Hyperammonemia or hyperammonemic leukoencephalopathy sometimes occurs as an adverse event after 5-fluorouracil (5-FU) chemotherapy. The actual mechanism responsible for hyperammonemia by 5-FU administration is not known. Patient 1, a 48-year-old woman with cervical esophageal squamous cell carcinoma (SCC) presented with transient hyperammonemic leukoencephalopathy after undergoing combined chemotherapy (750 mg/body/day of 5-FU for 5 days + 100 mg/body/day of cisplatin).
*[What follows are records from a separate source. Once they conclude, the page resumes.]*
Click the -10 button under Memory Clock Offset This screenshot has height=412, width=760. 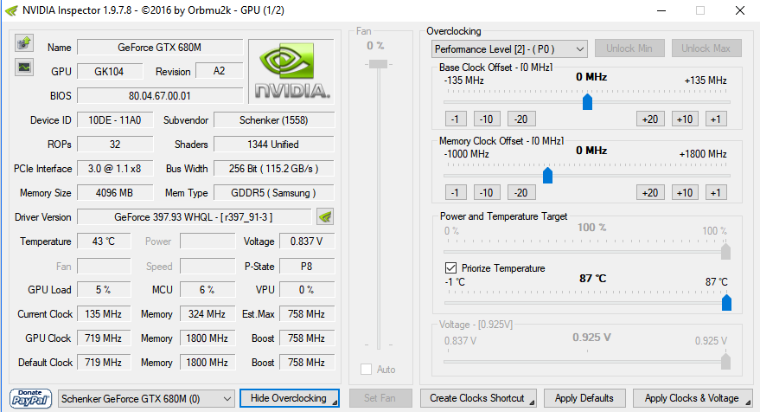click(486, 193)
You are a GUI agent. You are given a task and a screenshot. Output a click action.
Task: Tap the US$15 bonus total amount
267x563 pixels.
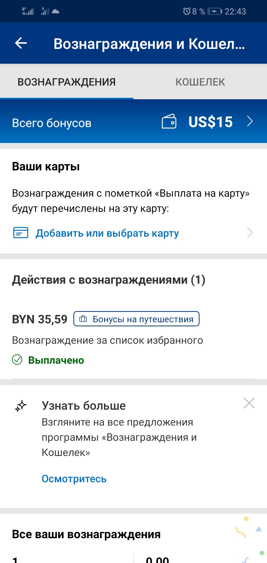pos(210,122)
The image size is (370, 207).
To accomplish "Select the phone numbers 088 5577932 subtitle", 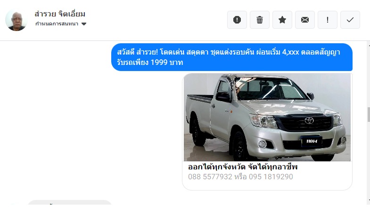I will pos(240,176).
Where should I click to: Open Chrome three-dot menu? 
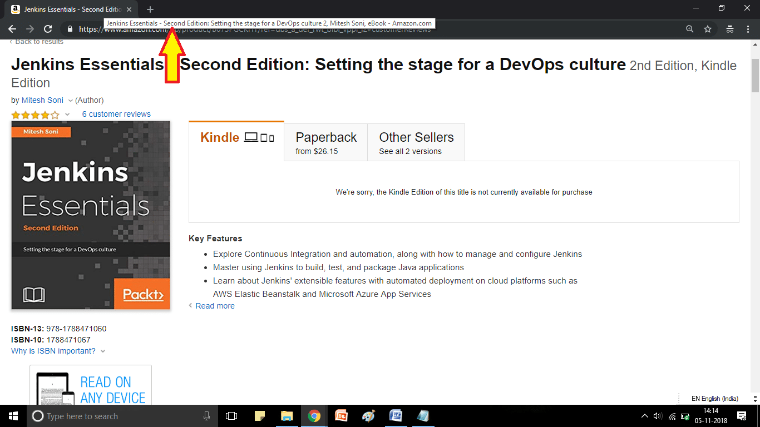pos(748,29)
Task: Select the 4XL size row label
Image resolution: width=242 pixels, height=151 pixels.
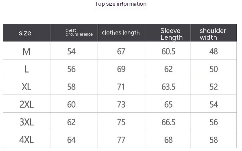Action: click(x=26, y=140)
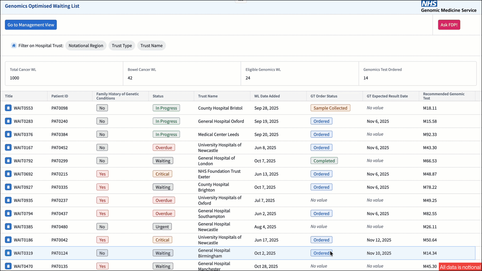Open the record icon for WAIT0283
Viewport: 482px width, 271px height.
click(x=8, y=121)
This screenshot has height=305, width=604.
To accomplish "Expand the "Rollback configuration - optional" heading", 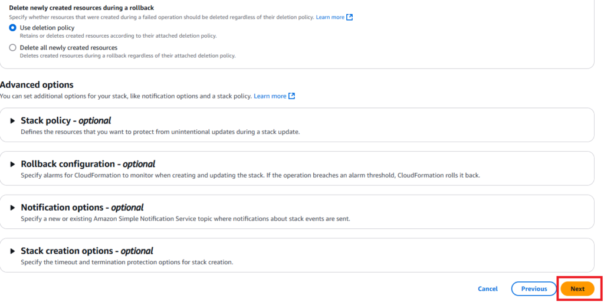I will tap(88, 164).
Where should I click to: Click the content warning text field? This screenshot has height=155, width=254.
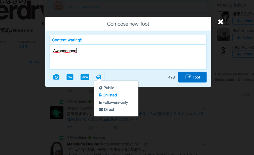(128, 40)
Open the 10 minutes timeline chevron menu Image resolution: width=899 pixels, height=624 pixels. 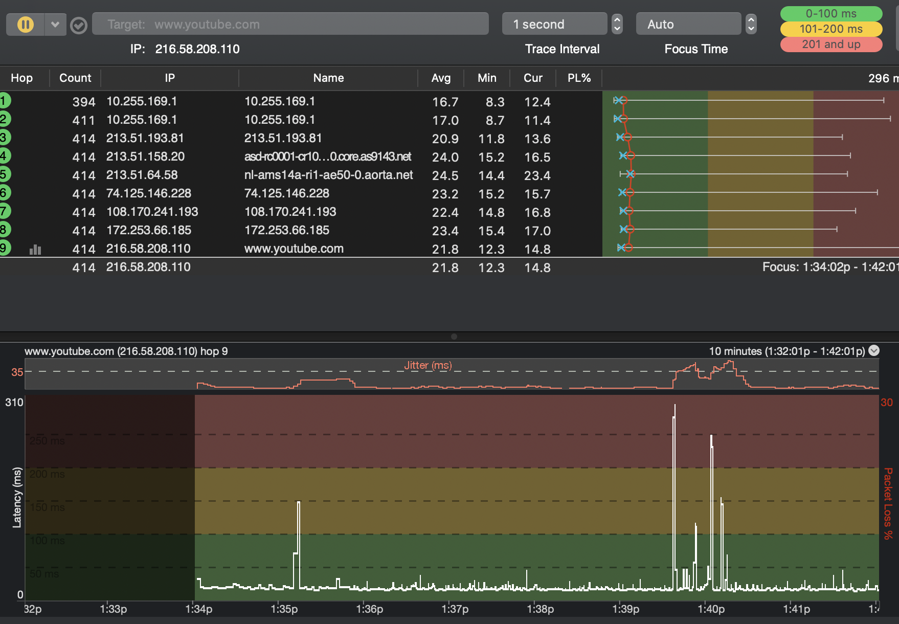click(874, 350)
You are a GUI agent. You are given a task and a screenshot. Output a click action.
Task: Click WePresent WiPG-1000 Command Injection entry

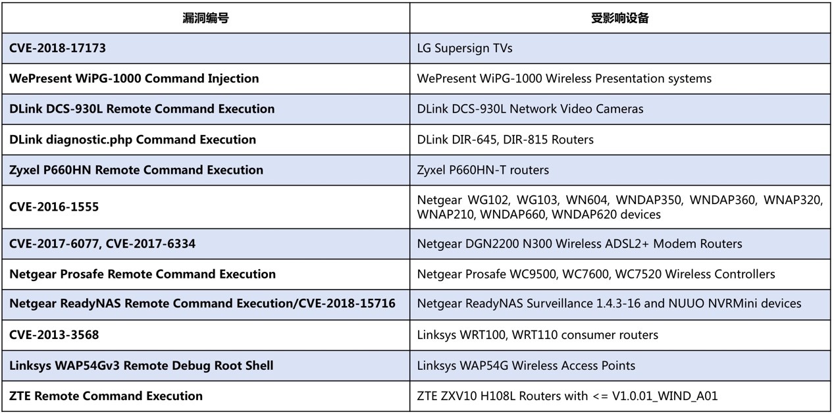click(206, 78)
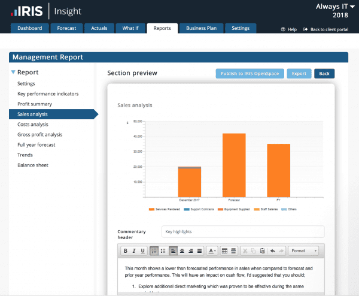
Task: Open the text color dropdown
Action: click(212, 250)
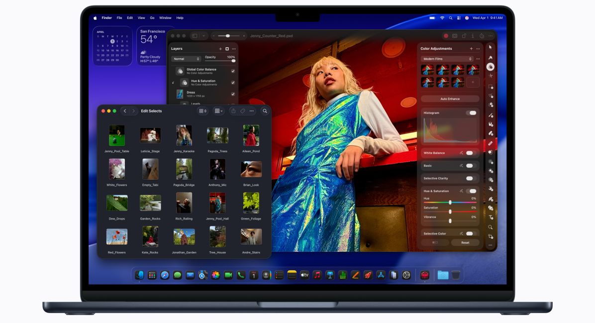Toggle the Histogram switch

point(471,113)
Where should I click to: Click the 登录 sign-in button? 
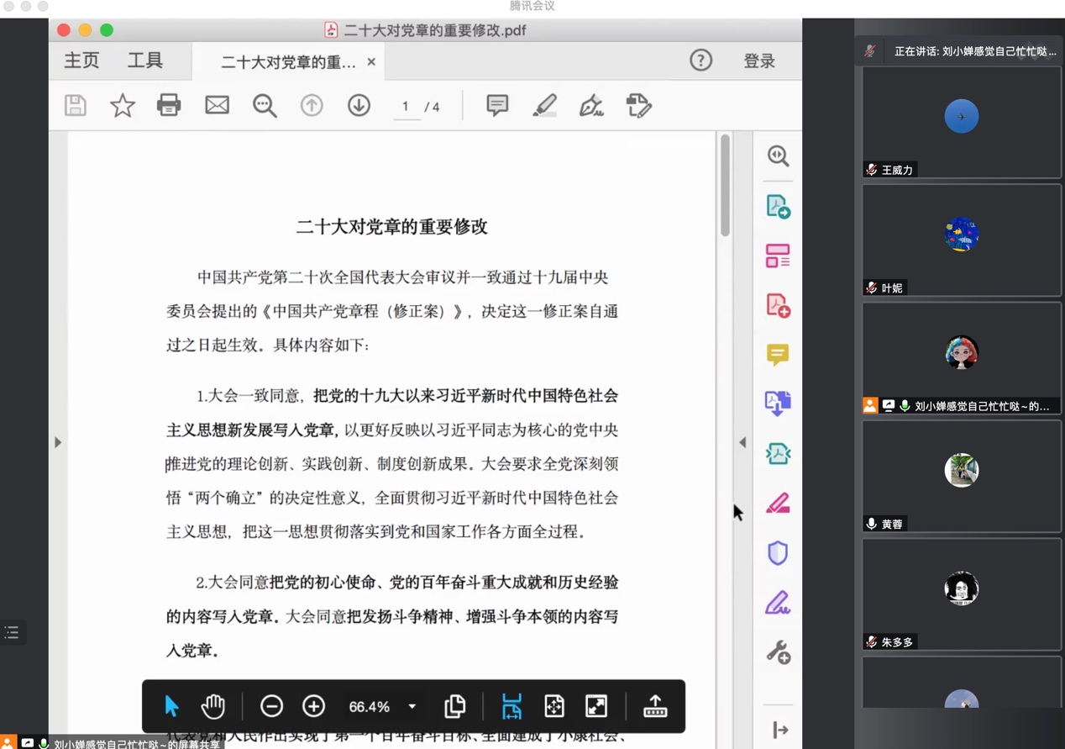758,61

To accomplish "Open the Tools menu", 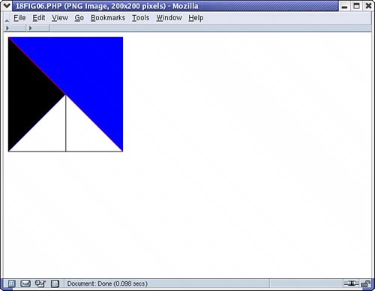I will point(141,18).
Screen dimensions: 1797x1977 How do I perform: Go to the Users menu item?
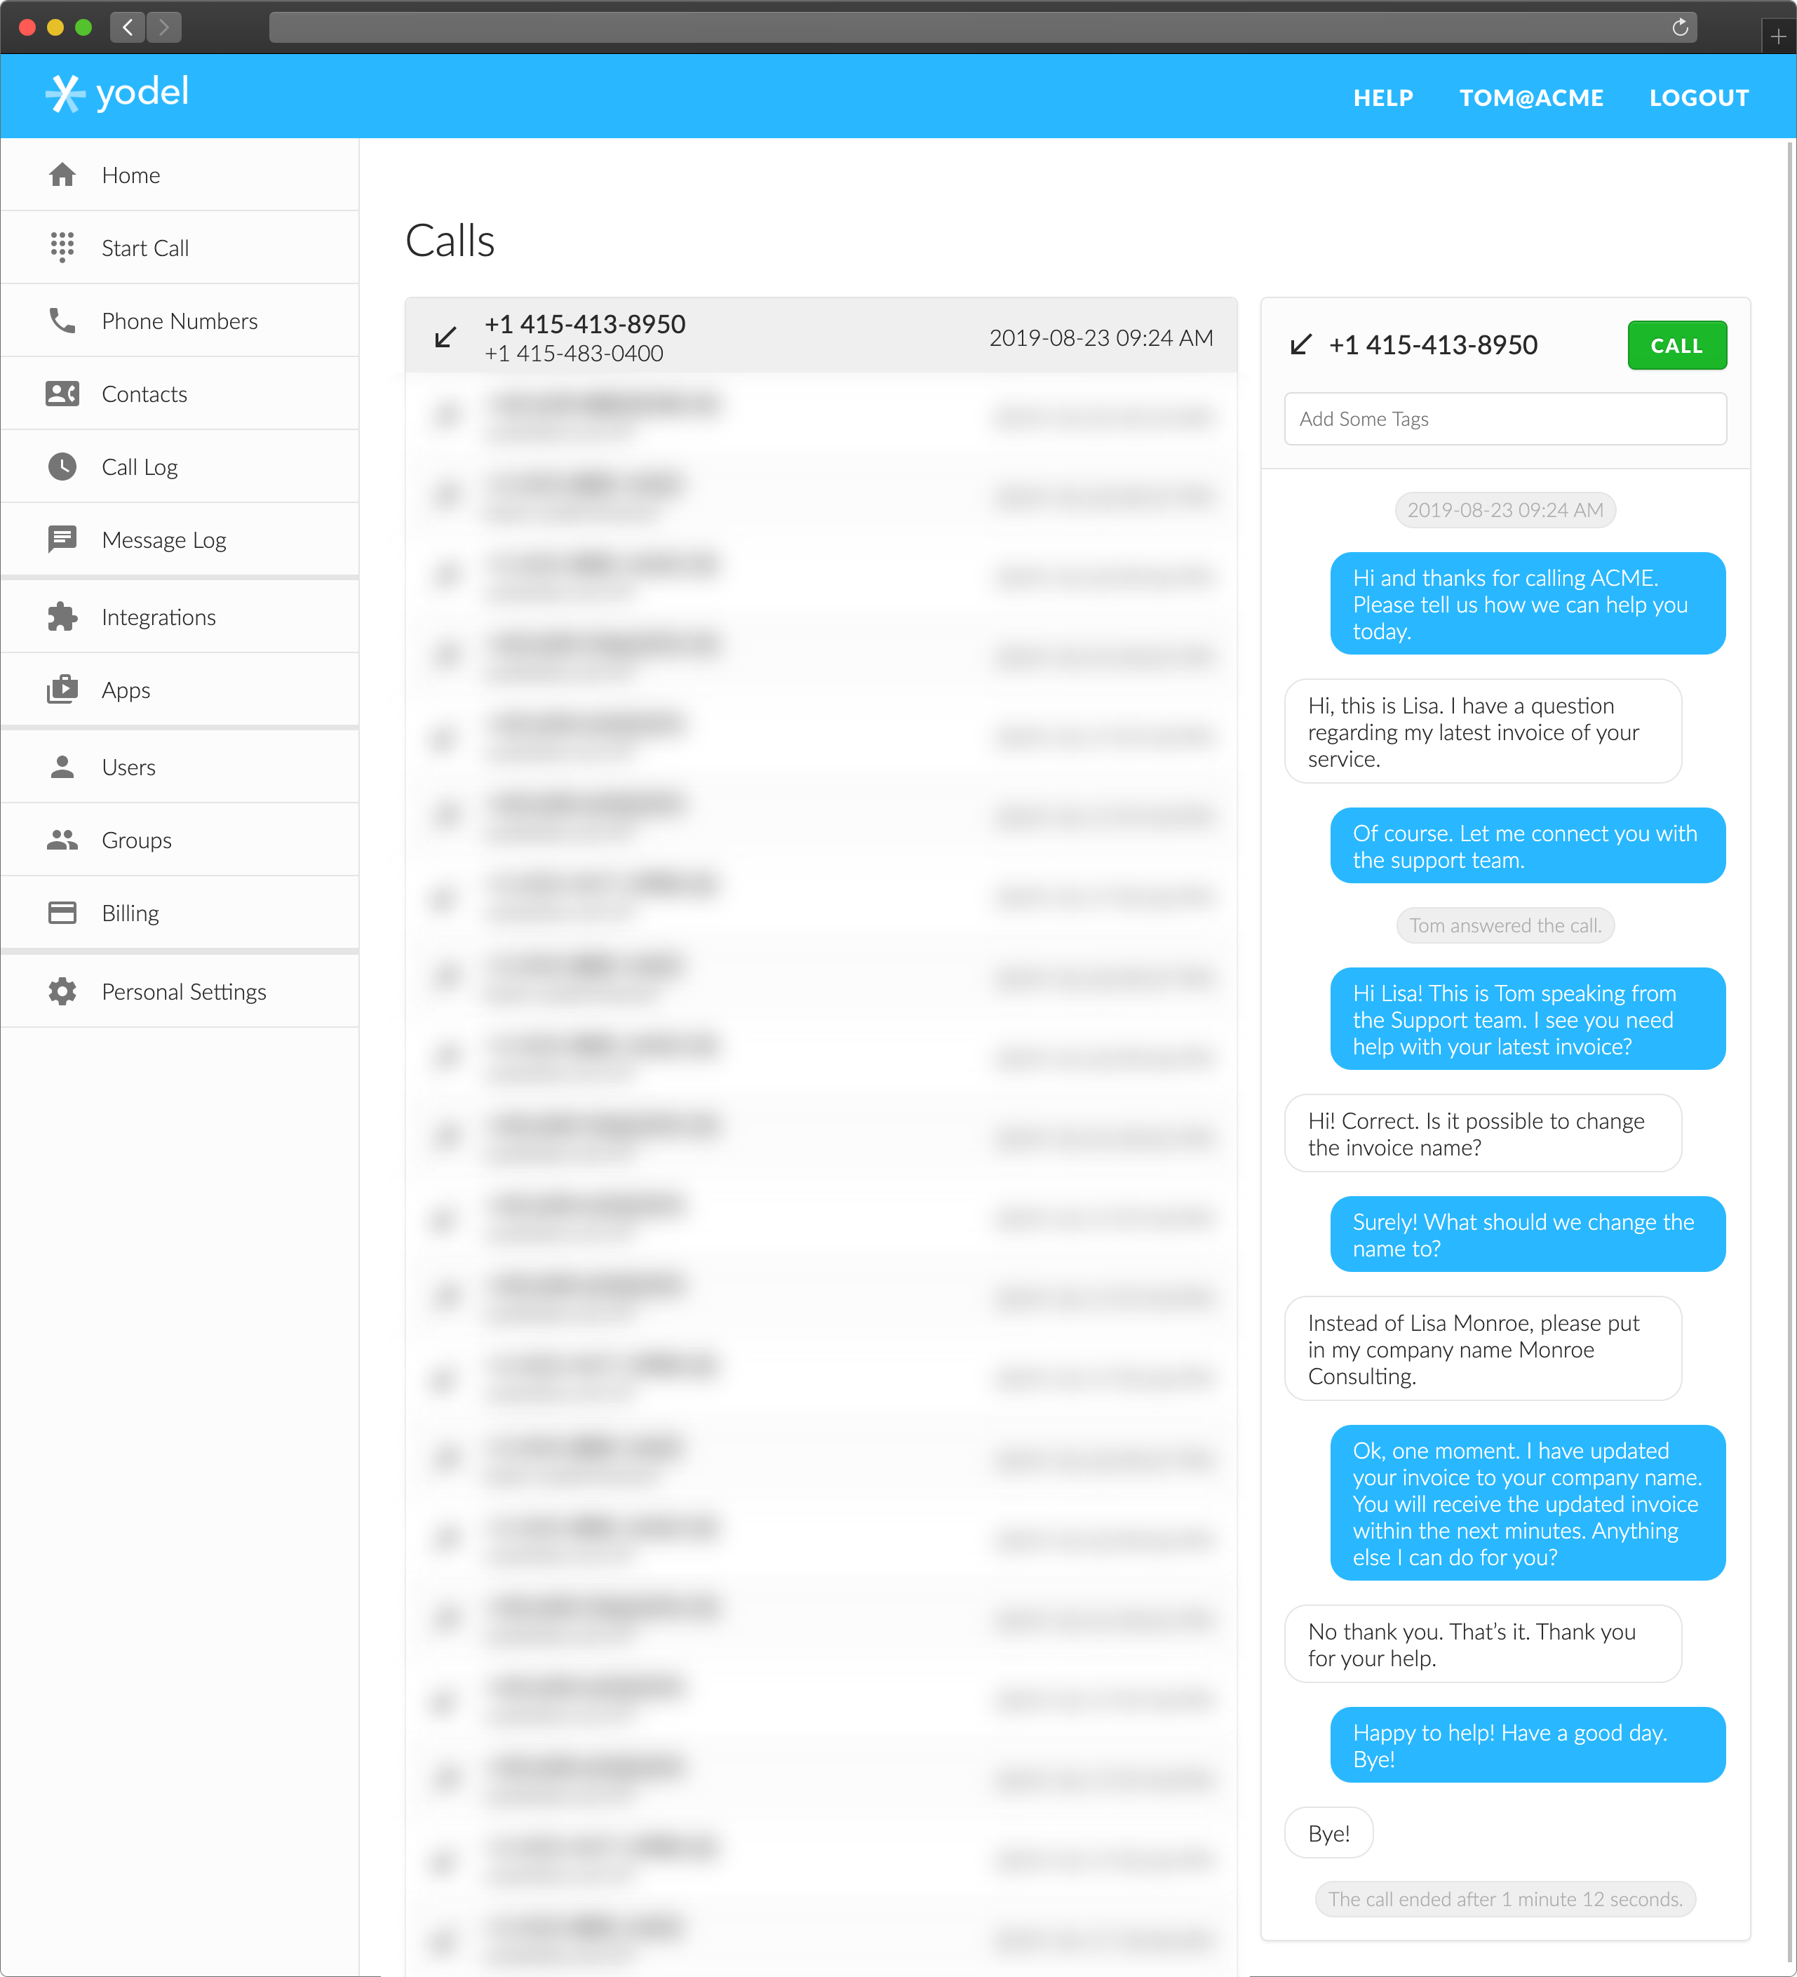pos(179,767)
Patient 2, a 58-year-old man with oropharyngeal and lower esophageal SCCs presented with hyperammonemia without leukoencephalopathy while undergoing combined chemotherapy (1200 mg/body/day of 5-FU for 5 days + 120 mg/body/day of cisplatin). The neural symptoms of both patients improved after the termination of 5-FU administration and the early administration of fluid replacement. Ammonia can accumulate in the body when catabolism is insufficient because of an impairment in the urea cycle. The excess production of ammonium from 5-FU catabolites in addition to aggravating factors, e.g., renal dysfunction, constipation and body weight loss, may explain the transient hyperammonemia seen in the present two cases. The incidence of hyperammonemia by 5-FU administration will be one of the adverse events to need care in future and may be decreased by being aware of the presence of renal dysfunction, taking measures to prevent constipation, and nutritional management.